> [Task goal]:
Return every line below that contains the word "logo". Case counts.

(Stored data entries)
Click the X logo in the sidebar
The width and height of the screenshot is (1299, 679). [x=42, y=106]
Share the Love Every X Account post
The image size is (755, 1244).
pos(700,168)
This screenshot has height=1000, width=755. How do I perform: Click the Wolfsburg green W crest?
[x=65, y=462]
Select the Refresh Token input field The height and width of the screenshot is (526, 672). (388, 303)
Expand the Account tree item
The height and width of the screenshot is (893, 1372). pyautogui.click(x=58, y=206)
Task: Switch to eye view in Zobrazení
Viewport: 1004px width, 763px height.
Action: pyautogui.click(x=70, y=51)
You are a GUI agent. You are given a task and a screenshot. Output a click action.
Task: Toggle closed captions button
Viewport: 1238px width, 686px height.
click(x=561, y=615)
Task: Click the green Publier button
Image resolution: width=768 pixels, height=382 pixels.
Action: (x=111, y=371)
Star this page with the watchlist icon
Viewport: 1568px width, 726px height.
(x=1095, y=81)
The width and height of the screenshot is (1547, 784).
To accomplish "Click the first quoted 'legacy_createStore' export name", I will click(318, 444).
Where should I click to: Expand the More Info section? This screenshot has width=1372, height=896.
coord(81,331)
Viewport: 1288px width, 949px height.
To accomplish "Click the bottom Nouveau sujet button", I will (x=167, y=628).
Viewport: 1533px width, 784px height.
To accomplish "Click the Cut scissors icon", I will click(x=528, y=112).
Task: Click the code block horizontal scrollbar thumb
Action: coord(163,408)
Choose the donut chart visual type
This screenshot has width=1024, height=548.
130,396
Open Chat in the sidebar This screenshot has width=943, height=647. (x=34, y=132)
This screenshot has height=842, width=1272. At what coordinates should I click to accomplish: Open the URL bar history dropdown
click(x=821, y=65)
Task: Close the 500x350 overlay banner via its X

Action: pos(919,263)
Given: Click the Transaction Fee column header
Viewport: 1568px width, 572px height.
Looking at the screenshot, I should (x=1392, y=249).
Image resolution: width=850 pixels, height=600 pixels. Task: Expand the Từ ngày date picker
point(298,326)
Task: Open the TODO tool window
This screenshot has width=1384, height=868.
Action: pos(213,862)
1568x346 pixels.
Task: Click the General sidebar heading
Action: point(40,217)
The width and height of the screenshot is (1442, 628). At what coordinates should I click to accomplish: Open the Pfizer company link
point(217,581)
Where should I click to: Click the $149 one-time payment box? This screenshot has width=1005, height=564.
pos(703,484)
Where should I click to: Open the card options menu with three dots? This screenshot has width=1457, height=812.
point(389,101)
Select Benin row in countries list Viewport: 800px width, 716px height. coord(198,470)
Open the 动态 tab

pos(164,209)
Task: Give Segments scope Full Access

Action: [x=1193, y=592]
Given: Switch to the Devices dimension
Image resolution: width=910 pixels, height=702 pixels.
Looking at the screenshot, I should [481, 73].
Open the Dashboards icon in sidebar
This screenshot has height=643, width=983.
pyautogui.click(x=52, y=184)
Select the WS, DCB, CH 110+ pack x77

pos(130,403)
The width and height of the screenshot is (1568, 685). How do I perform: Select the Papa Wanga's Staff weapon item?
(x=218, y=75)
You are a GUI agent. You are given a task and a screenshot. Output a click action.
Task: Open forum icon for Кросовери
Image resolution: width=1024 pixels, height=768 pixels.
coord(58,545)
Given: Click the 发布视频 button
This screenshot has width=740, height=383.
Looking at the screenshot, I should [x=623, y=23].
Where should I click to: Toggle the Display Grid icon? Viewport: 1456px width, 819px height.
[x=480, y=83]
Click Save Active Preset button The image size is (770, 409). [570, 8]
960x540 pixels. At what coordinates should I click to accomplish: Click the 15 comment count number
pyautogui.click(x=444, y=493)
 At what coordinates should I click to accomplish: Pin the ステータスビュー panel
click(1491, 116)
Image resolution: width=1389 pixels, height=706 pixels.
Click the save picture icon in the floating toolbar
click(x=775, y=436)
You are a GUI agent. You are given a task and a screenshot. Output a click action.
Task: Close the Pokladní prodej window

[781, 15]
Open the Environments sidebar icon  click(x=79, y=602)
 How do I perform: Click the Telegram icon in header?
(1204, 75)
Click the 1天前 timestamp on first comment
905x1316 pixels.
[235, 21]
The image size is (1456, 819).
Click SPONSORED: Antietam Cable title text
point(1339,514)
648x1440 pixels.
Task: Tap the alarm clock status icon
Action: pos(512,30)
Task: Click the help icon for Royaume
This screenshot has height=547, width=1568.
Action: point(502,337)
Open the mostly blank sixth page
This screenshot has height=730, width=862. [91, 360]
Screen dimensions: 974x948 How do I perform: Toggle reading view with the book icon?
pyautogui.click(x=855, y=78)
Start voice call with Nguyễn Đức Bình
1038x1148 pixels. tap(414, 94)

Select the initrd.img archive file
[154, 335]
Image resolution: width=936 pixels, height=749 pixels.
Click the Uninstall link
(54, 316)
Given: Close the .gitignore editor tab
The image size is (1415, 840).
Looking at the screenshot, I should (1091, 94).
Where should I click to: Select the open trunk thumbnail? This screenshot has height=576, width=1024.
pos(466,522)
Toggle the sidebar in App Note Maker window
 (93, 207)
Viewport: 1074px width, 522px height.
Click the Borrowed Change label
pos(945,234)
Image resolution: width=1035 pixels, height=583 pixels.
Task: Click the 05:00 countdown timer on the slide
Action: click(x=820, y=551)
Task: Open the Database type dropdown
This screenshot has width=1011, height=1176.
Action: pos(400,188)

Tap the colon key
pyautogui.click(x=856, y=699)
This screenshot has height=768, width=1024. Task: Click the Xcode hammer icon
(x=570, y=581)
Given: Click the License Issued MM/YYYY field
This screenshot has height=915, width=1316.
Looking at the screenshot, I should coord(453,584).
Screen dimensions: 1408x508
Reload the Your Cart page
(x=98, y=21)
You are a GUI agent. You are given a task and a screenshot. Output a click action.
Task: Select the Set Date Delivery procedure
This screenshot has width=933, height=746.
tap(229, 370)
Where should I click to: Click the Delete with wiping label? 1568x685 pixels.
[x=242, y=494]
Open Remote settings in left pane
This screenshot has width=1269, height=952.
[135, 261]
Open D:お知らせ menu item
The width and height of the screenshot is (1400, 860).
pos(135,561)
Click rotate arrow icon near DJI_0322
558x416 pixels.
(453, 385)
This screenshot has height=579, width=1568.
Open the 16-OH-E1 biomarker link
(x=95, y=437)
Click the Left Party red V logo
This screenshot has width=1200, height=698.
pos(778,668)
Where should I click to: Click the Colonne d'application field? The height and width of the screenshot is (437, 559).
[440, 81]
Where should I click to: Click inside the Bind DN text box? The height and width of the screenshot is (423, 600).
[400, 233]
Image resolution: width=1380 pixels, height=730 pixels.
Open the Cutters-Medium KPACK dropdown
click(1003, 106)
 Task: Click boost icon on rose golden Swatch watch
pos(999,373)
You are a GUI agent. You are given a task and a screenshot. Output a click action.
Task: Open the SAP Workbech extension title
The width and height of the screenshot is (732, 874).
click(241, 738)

> [Written solution]:
Click the X logo in the sidebar
Click the Left Party red V logo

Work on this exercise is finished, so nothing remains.